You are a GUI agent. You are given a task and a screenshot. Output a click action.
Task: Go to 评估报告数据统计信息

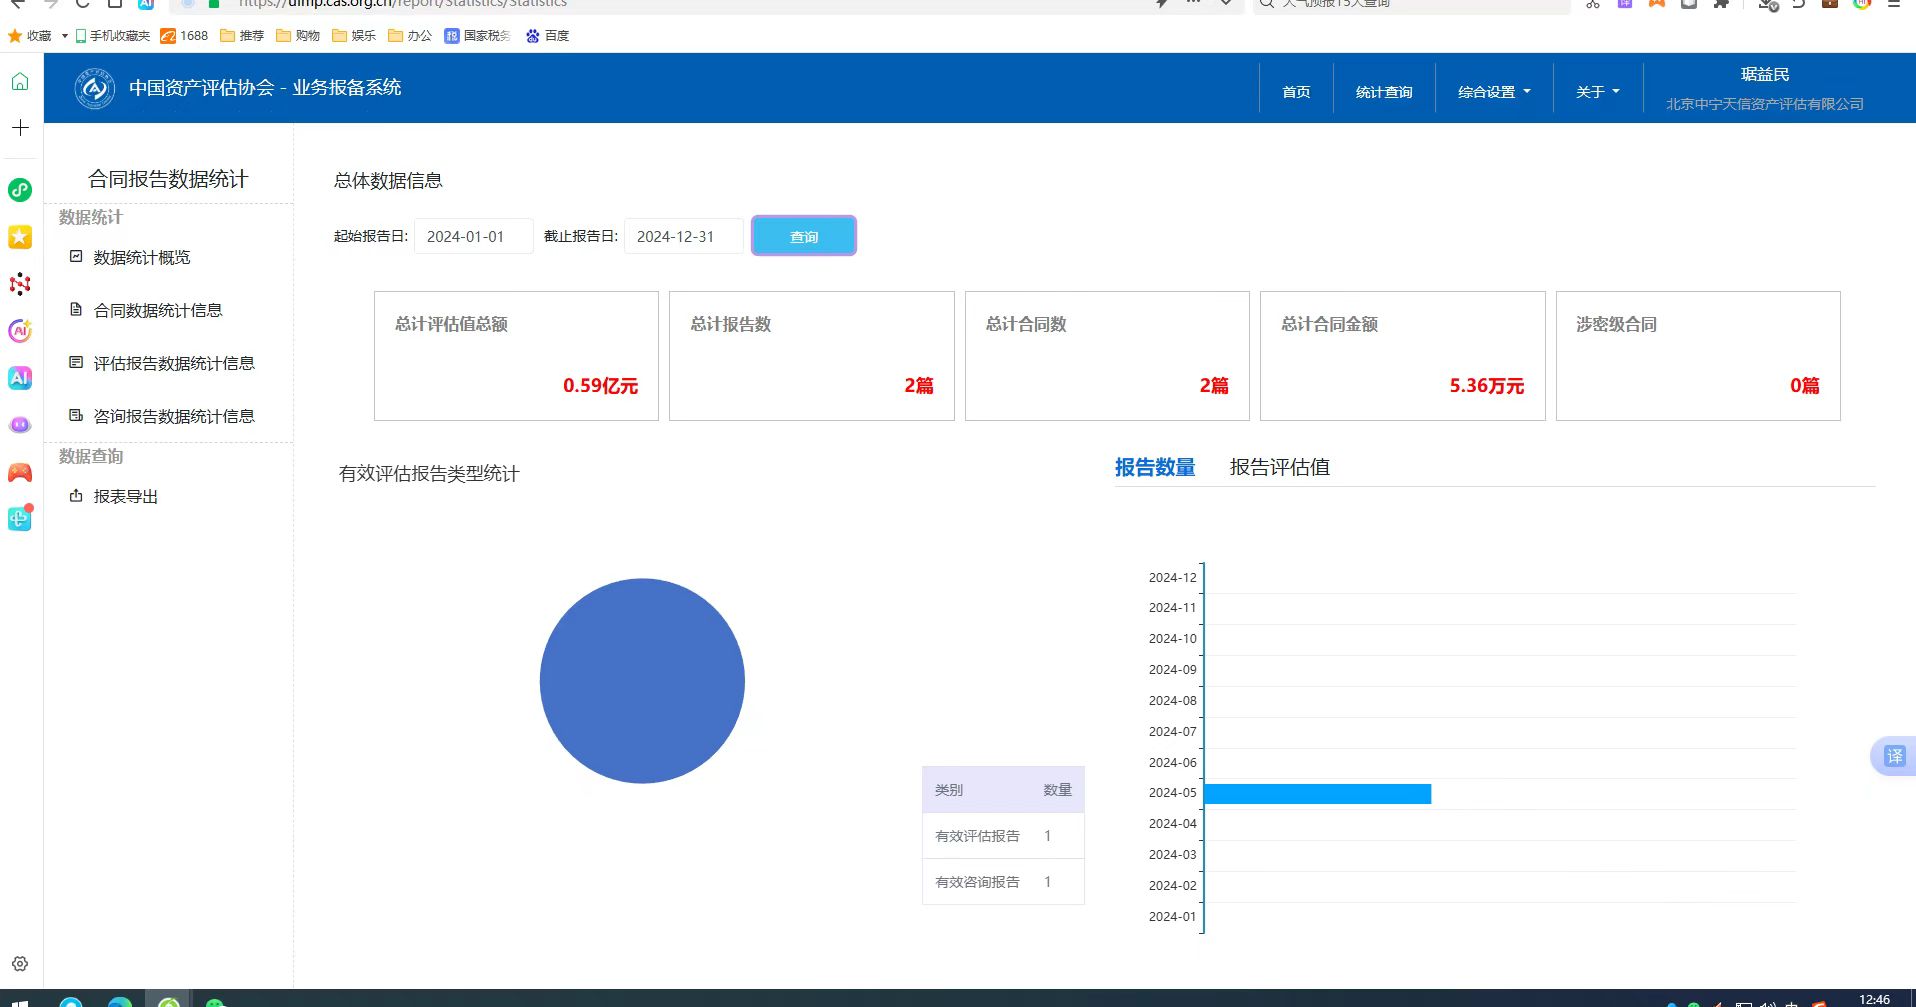pyautogui.click(x=173, y=364)
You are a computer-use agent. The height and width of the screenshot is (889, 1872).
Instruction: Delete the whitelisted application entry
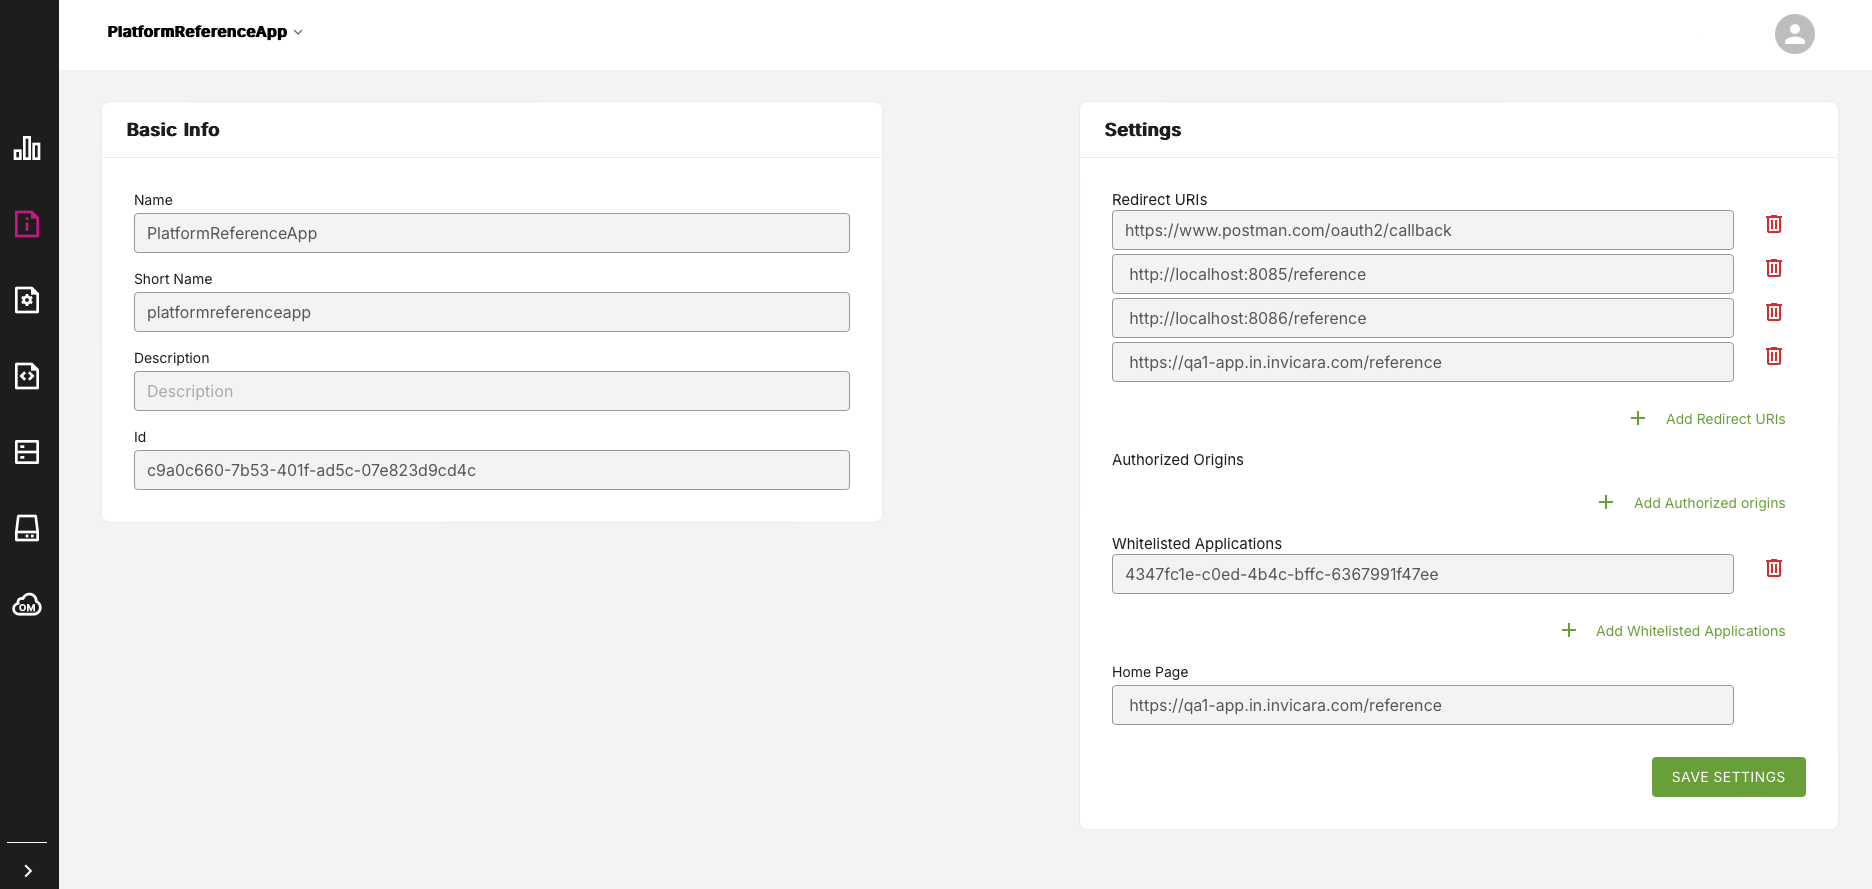click(1773, 568)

Problem requirements –
Produce the data again character for character, with the images left out.

Task output –
You are a GUI agent. You are given a task and a screenshot. Output a click action.
Task: Go to 评估报告数据统计信息

pyautogui.click(x=173, y=364)
You are a computer-use agent. The height and width of the screenshot is (889, 1872).
Instruction: Delete the whitelisted application entry
click(1773, 568)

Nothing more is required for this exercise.